Segment Start: Supplied data
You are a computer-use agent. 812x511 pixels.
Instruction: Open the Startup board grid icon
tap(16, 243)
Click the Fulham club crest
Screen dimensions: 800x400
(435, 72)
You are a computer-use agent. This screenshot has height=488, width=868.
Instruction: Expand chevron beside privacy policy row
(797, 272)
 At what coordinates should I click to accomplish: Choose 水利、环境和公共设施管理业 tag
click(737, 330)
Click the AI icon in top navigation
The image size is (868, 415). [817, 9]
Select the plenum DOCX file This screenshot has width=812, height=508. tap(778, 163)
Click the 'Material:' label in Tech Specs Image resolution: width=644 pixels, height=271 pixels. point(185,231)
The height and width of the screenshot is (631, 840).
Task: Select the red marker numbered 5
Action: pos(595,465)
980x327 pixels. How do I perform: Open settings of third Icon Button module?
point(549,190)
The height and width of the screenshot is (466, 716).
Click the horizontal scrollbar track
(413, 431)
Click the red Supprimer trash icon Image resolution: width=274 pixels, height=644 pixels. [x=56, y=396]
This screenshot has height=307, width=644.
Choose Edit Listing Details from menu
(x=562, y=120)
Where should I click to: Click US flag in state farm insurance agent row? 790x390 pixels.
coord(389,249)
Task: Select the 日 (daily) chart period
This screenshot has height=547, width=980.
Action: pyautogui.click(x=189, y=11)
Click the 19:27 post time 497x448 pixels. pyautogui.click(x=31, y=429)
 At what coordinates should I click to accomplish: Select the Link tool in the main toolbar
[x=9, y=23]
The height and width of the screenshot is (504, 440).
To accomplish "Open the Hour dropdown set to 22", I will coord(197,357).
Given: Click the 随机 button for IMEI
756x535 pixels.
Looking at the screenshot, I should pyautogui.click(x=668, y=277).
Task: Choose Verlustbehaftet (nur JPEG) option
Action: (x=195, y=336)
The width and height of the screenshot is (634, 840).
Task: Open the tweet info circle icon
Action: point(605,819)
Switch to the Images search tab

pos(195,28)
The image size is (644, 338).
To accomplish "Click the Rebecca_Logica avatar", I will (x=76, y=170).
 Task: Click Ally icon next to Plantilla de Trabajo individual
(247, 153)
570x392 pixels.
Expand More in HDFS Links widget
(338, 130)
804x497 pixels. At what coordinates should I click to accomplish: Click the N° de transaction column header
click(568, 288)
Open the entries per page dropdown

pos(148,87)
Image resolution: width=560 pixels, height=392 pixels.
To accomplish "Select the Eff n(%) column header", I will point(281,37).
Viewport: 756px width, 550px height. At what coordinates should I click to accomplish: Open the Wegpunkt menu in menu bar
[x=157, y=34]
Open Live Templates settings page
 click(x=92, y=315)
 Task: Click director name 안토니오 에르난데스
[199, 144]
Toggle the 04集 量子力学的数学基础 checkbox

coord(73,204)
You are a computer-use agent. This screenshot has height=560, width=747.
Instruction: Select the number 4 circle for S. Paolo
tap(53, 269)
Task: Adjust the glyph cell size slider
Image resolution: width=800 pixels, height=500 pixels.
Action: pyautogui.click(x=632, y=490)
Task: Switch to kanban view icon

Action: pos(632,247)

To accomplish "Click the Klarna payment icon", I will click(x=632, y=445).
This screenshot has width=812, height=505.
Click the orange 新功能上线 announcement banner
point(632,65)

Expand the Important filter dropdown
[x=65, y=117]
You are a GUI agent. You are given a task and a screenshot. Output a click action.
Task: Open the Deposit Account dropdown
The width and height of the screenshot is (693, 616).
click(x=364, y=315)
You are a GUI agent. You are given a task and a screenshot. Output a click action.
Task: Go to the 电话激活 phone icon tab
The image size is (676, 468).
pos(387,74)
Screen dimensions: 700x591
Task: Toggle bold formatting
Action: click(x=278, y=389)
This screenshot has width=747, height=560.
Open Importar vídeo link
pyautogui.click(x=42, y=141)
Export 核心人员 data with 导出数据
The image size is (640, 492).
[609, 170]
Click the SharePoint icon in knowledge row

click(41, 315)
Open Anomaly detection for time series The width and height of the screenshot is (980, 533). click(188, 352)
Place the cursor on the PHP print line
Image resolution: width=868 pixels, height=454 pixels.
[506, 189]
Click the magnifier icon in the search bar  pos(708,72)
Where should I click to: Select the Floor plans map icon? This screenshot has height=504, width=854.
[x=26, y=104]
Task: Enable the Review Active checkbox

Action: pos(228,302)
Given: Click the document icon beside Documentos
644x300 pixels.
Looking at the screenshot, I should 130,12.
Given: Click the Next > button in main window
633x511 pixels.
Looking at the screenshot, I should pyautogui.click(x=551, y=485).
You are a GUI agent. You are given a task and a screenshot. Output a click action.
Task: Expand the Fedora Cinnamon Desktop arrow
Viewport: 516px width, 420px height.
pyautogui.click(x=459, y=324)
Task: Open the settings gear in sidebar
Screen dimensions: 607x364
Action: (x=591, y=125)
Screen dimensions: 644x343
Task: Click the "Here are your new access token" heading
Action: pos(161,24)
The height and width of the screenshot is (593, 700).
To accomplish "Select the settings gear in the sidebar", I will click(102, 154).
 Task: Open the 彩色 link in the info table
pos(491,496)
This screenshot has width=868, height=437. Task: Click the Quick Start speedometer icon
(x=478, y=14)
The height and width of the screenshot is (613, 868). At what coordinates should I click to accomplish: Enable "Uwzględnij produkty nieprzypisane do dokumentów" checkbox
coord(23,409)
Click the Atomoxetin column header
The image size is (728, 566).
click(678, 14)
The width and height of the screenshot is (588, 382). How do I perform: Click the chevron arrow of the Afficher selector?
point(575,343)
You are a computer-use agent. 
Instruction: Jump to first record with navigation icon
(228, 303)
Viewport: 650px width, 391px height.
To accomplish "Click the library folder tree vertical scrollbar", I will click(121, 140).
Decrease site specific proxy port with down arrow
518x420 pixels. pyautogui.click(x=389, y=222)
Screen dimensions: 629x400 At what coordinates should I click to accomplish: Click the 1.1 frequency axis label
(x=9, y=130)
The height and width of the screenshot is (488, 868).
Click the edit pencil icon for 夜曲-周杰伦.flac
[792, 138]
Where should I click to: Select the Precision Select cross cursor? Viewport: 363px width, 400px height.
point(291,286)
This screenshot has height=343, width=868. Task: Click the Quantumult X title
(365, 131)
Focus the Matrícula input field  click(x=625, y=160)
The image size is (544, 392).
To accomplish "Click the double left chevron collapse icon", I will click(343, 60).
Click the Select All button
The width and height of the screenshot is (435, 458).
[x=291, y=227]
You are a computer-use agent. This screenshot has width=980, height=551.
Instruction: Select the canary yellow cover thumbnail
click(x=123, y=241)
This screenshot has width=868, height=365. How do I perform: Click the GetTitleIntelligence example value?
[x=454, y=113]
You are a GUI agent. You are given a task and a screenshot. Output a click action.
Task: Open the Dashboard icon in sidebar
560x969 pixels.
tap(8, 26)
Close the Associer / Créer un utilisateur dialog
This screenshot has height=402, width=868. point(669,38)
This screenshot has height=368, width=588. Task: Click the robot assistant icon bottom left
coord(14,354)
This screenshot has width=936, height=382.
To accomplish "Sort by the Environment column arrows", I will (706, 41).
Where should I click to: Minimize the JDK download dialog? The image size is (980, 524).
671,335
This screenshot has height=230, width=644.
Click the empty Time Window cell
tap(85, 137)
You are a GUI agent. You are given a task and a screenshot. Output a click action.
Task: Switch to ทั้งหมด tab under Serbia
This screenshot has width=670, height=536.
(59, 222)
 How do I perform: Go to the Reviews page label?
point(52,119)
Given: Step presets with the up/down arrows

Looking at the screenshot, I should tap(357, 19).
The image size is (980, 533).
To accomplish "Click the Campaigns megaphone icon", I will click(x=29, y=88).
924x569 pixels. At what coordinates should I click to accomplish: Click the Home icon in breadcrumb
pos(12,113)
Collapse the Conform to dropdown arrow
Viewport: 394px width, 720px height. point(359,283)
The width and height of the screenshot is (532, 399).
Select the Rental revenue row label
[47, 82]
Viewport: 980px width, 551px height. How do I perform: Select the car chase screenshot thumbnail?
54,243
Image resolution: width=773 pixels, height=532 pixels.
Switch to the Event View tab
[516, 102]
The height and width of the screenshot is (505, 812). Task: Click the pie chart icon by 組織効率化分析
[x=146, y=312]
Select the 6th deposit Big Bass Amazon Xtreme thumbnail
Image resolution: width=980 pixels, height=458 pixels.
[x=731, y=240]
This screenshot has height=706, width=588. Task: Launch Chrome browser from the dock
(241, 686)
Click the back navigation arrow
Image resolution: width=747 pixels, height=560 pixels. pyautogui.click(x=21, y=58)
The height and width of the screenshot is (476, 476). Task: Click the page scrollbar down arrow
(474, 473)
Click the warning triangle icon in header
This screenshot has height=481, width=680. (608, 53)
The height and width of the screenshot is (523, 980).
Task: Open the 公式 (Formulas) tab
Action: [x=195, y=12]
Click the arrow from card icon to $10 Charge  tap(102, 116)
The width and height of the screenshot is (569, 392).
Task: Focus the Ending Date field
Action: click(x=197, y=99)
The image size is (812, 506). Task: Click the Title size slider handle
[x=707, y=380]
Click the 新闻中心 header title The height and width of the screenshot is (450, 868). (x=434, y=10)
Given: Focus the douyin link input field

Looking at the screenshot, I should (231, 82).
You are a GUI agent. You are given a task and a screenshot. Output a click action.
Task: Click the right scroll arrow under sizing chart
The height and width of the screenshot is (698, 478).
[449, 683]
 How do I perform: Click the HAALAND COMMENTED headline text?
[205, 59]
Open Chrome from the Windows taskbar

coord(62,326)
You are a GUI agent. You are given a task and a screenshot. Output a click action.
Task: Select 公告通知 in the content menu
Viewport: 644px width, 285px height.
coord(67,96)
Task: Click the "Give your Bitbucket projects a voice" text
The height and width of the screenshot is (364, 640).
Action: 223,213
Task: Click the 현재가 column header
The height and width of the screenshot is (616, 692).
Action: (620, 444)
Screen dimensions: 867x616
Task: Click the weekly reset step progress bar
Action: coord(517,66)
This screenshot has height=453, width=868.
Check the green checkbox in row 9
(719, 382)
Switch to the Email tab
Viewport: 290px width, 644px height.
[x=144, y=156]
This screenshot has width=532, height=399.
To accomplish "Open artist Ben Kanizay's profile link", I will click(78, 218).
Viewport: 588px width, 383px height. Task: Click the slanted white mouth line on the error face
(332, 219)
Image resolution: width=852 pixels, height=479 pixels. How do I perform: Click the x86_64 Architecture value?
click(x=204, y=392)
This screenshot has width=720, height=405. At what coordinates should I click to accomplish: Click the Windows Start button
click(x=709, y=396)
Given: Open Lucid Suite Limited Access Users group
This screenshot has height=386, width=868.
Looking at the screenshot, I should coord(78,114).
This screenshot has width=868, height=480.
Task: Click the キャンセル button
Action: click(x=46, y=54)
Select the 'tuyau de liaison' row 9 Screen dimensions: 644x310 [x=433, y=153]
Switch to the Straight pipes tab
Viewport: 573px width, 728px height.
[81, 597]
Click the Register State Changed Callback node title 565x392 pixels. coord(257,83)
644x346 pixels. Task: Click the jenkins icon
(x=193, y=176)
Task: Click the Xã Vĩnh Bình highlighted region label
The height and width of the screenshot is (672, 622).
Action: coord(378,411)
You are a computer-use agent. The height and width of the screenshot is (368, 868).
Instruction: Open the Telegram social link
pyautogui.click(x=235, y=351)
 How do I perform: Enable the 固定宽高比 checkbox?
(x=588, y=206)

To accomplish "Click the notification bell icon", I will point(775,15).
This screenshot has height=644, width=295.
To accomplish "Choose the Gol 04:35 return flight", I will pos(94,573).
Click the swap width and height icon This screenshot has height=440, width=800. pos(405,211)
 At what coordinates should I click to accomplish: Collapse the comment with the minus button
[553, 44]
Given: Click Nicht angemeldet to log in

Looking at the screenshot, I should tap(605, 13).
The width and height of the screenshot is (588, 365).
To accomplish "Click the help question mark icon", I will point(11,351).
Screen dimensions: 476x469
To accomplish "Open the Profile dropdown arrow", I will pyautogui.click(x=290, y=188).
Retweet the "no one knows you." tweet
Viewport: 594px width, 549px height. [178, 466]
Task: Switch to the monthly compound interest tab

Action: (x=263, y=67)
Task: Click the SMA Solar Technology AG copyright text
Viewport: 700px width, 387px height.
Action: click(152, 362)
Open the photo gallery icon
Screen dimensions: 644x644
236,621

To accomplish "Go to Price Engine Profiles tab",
Segment End: Supplied data
Work to be completed: Report the number of lines, in the entries above, that contain the word "gear", without any other text.

Solution: 2